What the task requires
Report the count of lines containing the word "level" in these records, with no other text.

>>

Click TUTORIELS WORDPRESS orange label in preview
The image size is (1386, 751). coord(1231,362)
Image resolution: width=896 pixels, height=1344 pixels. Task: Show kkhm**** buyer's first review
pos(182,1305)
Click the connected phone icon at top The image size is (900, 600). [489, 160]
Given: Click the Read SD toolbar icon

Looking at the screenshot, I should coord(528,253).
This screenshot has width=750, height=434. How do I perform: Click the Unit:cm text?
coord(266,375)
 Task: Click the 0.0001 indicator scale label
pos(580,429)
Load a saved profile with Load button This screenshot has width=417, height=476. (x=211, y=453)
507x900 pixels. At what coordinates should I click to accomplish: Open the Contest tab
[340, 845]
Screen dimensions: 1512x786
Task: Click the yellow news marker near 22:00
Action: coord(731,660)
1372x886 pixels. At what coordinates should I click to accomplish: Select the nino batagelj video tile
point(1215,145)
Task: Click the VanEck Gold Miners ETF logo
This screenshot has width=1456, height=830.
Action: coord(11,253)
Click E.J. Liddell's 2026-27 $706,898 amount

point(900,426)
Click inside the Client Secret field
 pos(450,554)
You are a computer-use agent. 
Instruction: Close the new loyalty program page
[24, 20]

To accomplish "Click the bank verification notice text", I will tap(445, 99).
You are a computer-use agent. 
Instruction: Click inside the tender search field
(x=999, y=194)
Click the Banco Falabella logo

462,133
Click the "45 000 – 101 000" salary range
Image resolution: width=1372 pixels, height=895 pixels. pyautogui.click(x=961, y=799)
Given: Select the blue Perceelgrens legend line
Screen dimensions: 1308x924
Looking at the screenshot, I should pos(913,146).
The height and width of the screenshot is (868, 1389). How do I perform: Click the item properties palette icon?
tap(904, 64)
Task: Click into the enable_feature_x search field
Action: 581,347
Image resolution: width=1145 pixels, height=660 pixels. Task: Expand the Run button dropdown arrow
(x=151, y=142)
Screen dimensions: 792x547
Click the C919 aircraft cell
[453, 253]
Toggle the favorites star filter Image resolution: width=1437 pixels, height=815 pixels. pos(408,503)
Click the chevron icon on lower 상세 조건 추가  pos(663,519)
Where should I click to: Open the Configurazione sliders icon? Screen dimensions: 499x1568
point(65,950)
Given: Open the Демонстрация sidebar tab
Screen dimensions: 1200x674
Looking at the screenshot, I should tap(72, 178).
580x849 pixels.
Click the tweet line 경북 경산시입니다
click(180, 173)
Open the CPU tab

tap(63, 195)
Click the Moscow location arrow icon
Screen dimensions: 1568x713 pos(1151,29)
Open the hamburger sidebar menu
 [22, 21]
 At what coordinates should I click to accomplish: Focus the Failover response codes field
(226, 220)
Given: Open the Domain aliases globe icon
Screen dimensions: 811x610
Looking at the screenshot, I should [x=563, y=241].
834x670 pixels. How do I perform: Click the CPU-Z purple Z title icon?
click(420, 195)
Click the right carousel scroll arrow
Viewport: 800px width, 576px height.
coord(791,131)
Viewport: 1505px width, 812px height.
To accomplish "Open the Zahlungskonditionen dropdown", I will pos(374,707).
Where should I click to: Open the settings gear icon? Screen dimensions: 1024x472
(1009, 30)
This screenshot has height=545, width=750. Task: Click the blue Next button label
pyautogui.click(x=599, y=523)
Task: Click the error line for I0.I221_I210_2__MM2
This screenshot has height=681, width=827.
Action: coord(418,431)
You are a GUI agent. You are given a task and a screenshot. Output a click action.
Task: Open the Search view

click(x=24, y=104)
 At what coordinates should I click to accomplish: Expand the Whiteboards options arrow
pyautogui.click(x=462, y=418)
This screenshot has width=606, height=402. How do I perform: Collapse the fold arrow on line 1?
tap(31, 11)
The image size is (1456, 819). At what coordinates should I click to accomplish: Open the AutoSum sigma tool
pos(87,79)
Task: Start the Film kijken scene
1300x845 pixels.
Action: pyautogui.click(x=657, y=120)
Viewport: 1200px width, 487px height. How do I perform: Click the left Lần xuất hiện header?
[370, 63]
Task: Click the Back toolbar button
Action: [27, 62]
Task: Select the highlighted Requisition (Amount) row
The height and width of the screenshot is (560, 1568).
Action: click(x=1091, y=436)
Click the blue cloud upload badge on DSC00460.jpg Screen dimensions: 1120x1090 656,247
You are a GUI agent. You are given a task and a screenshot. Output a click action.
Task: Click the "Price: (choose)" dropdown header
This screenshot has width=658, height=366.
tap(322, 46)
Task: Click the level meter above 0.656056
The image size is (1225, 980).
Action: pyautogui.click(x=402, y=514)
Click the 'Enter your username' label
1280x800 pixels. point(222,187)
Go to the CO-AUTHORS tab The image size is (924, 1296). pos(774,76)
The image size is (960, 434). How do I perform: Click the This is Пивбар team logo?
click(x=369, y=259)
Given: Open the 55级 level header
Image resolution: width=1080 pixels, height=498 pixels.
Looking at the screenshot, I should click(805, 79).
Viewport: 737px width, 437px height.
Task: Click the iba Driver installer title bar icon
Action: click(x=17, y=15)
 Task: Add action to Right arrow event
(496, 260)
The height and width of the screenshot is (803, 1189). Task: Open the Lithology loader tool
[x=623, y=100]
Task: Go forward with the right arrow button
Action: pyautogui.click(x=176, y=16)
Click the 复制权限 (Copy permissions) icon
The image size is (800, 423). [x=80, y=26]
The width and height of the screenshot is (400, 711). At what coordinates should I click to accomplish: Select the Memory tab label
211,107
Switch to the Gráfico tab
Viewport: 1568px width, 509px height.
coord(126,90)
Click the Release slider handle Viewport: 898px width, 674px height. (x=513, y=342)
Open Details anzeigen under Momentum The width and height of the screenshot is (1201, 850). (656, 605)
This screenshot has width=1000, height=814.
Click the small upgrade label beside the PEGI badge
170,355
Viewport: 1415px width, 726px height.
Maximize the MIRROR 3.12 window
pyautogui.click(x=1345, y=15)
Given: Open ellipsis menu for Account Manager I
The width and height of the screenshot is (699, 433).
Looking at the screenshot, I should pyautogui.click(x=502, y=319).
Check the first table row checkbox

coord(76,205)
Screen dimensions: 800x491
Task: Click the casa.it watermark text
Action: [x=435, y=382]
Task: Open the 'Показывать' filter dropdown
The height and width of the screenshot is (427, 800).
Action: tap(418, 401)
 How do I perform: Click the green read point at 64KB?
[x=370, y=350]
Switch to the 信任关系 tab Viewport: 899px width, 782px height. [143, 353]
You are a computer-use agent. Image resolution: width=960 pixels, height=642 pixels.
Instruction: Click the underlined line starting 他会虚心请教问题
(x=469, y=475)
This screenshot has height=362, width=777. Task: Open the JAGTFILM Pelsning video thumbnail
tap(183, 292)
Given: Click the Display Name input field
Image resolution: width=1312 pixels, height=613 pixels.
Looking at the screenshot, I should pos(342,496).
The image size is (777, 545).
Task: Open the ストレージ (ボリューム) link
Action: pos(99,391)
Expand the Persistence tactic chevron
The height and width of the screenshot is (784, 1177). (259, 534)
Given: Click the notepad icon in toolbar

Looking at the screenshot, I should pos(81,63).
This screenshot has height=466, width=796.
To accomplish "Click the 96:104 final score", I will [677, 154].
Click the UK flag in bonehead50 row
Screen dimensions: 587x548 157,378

<<

Task output
2